_YOUR OBJECTIVE_: Count the lines in the rows below that contain the word "resolution", and reply with only that number.

_DATA FOR PROCESSING_:
::::
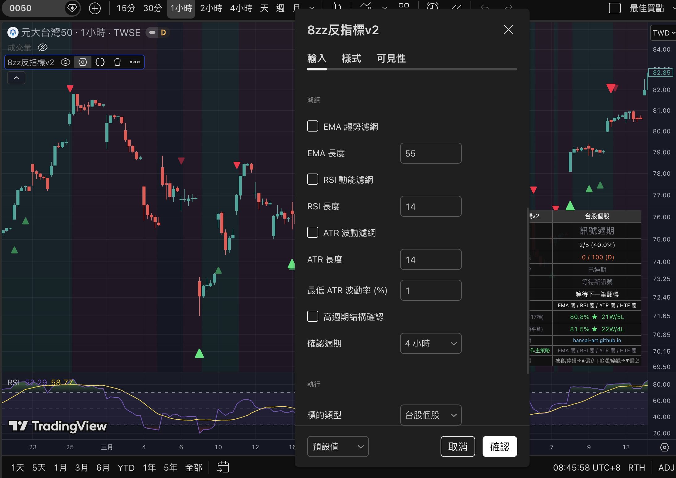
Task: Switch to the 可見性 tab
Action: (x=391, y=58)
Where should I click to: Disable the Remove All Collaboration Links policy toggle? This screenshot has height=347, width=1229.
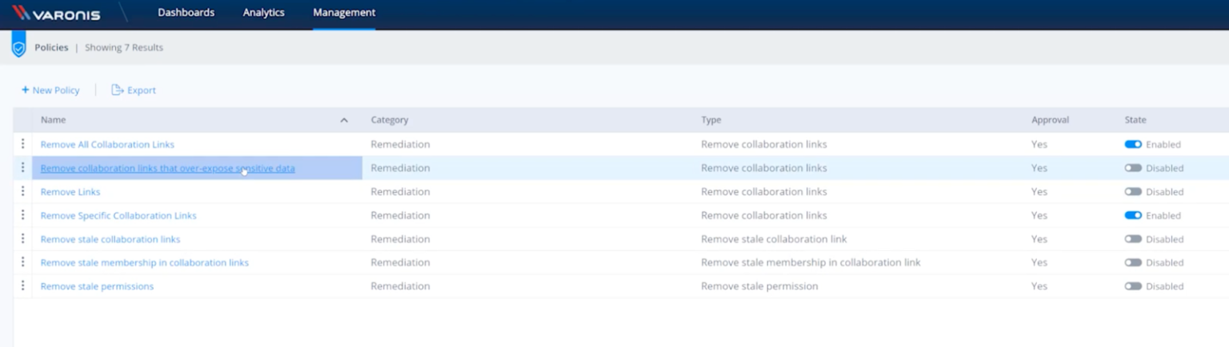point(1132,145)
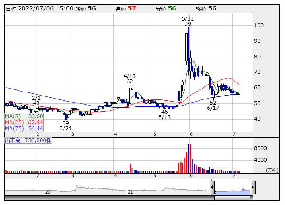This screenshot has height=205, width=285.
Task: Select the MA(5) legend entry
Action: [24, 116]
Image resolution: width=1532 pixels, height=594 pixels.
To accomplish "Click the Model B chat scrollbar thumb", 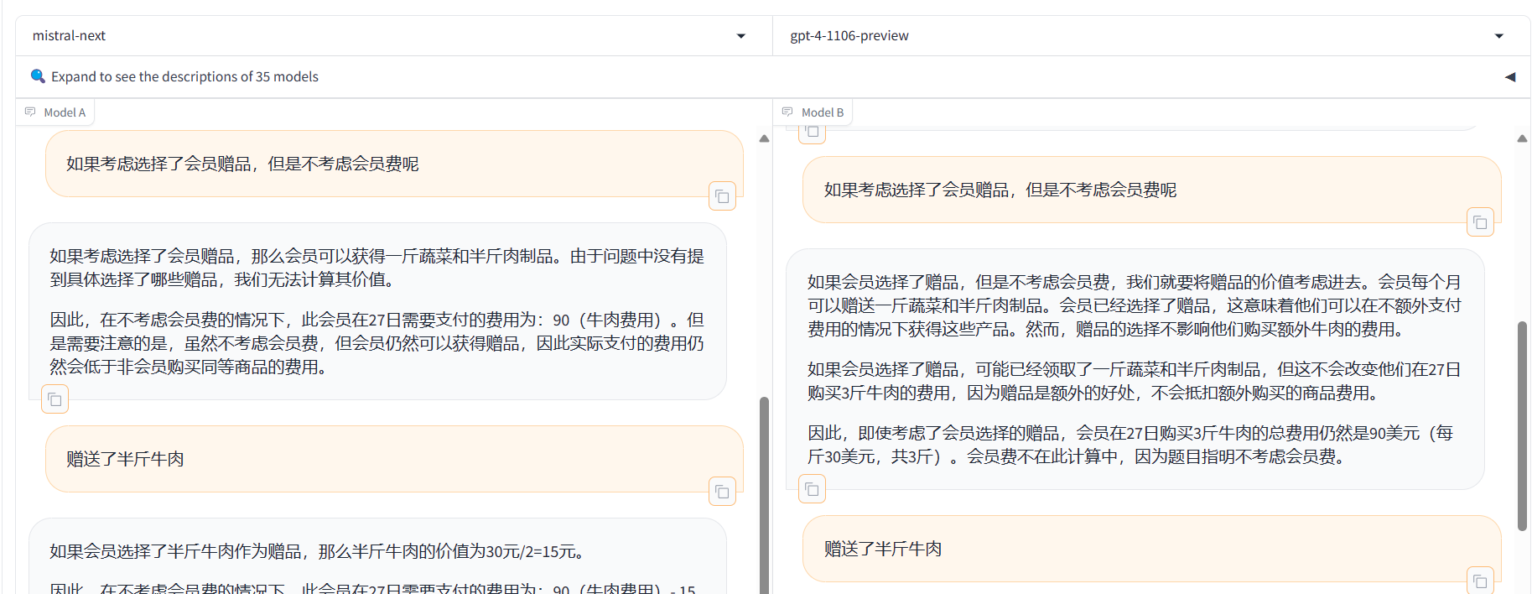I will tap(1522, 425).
::::
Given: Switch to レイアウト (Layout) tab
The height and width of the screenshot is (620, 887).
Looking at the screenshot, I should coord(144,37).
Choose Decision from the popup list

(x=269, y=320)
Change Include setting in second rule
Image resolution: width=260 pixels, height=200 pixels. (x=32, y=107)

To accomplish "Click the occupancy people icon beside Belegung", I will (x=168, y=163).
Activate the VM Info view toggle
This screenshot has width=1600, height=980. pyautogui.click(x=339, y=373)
::::
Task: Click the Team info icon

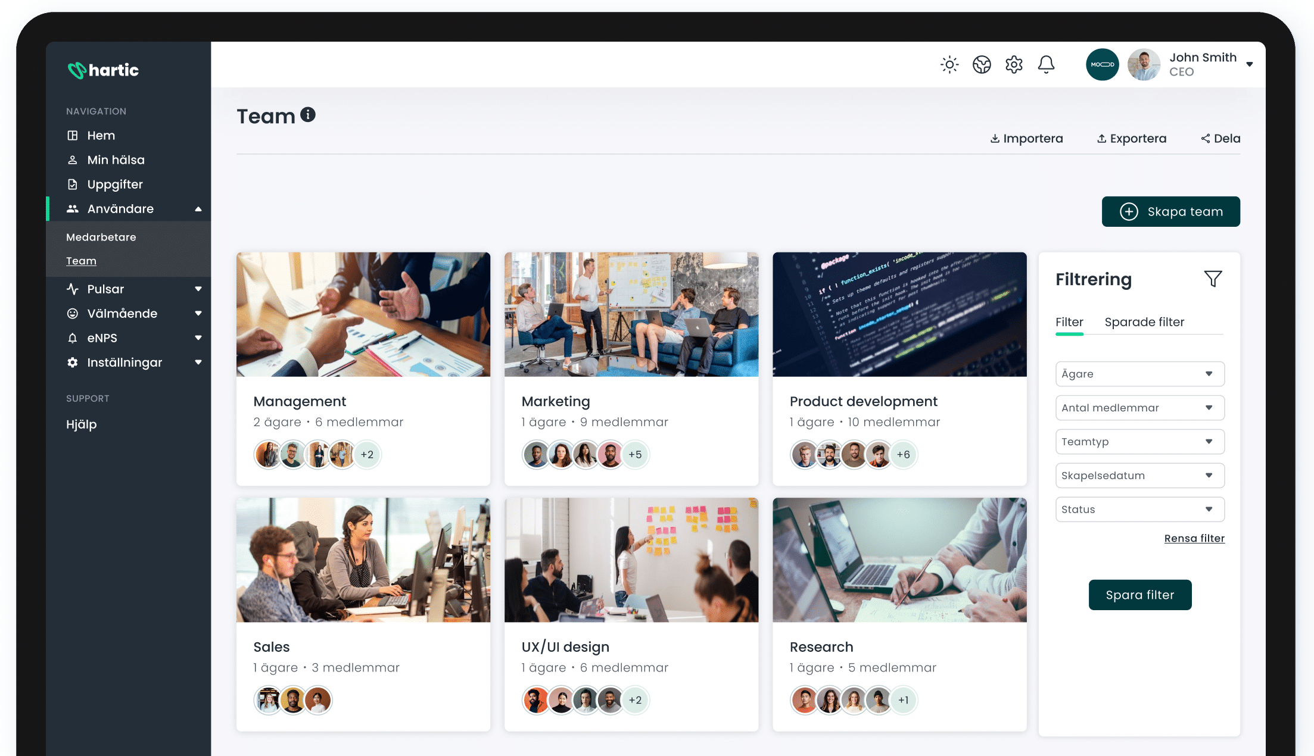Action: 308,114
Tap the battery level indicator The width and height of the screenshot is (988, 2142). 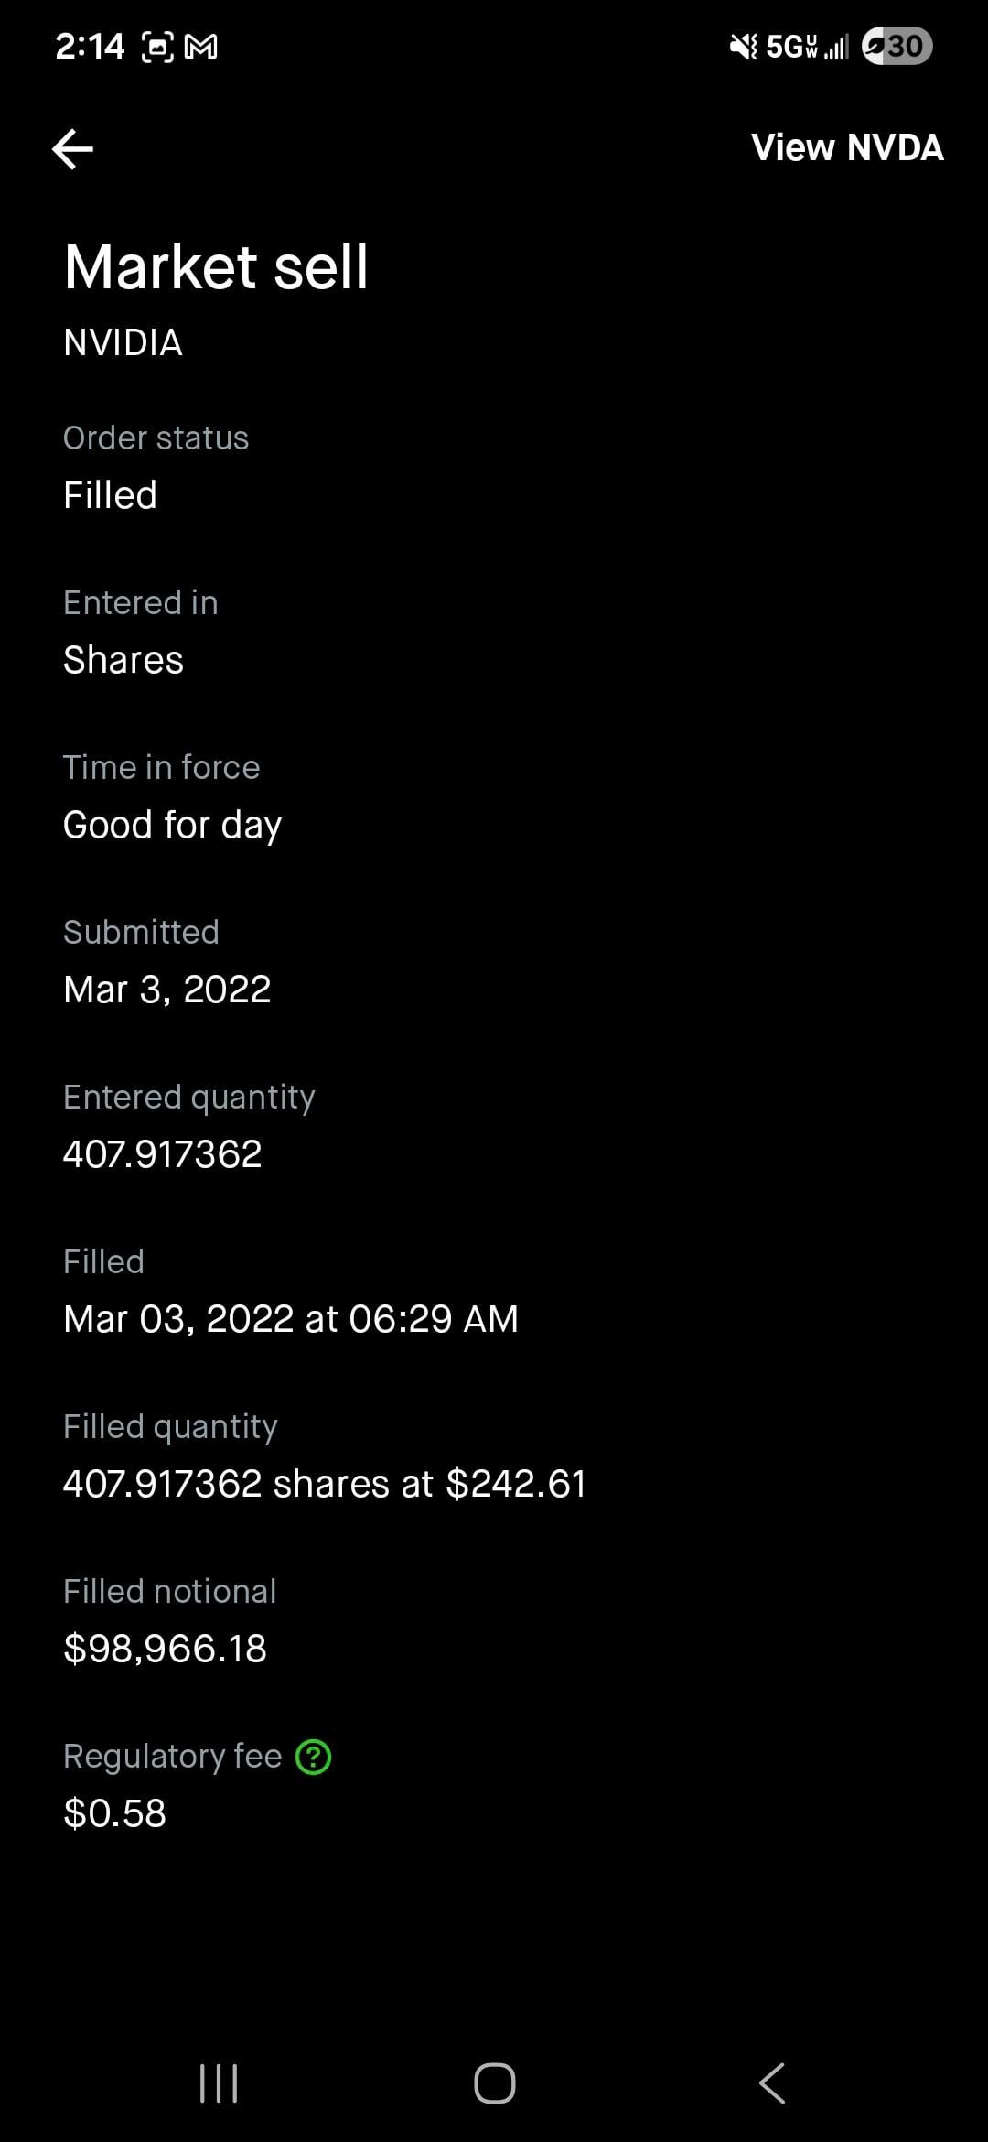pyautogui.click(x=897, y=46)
::::
_SOLUTION TO THIS PROBLEM_: 2